I love going camping. Tents, trailers, cabins; they all put me in the woods. But camping with a disability can be especially challenging. I tend to go only with people I really trust to understand my limitations (and who don’t mind leading me to the bathroom at three in the morning). For people in wheelchairs, camping can be so much less a family affair than it otherwise would be. There are special camps for people with special needs, but how does that work for a family? Agur Lake Camp is addressing that question admirably. This camp is devoted to the idea of inclusion, to making a place where families can camp together and enjoy the outdoors together.
A contingent of CRIS volunteers ( including me) drove up last Saturday to help celebrate the camp’s grand opening. It has been a long time coming, with years of dedication poured into the project. Community organizations have come together to help support the effort, but the true work has been done by love. Love shows in all the details of the cabins, and in the paths that lead around the lake. This is a place that welcomes everyone, and I was so proud and happy to be there to applaud their work. Our volunteers took people out and about in the Trail-Riders, so they could get a taste of what waits for them at Agur Lake. As usual, the other volunteers walked while I talked. I got to hear what it meant for families to find a place where a wheelchair was no longer a barrier. They talked about fishing, or just sitting down on the dock together.
Those of us with disabilities still have families and loved ones, still have the need for campfires and singing and stories together, still have the want for shared experiences. Each Agur Lake cabin accommodates six people of any level of ability. The rates are extremely reasonable, and the first campers will be arriving later this month. This forest-scented space where the work of hearts and hands have made a place that everyone can share, this is the true miracle to me. Don’t get me wrong, I’m amazed and impressed by the cabins themselves, and the thought that has gone into them. But the smiles of welcome, and the feeling of belonging, these are the things that help make Agur Lake the miracle it is.

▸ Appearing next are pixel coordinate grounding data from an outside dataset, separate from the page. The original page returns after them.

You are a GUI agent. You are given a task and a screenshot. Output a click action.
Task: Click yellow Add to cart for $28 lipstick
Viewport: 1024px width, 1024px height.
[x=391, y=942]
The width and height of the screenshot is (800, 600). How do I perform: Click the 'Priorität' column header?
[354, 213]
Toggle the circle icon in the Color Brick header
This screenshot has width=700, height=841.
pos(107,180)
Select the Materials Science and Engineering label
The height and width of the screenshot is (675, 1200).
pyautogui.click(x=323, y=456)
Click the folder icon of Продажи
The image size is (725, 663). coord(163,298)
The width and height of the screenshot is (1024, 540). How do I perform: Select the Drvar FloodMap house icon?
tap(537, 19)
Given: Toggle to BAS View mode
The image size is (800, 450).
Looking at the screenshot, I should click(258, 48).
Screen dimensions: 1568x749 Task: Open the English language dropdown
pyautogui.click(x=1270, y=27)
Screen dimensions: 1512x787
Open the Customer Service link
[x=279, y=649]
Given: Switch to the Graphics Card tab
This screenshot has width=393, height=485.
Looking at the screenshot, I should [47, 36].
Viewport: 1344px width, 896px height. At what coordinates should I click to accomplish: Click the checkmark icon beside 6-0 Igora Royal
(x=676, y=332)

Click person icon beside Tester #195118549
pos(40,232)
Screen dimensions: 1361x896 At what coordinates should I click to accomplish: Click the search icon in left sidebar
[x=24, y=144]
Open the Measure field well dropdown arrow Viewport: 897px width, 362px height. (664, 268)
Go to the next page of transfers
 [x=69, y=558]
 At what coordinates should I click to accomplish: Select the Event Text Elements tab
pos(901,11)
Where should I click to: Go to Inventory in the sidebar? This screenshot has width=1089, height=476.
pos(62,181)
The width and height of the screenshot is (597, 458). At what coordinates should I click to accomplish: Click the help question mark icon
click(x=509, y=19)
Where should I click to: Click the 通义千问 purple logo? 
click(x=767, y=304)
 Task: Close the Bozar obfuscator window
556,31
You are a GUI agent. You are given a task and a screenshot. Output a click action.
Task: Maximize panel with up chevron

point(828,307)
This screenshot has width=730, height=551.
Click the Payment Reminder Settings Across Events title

I love that we could help visitors explore the camp, and that we could share in the triumph of a dream realized. I am especially happy to have met the amazing people responsible for nurturing that dream every step of the way. It takes courage to accomplish what they have, and even greater courage to commit to carrying on. My heart-felt congratulations go out to them all, and my deepest gratitude as well. We have amazing people in our valley, doing extraordinary things.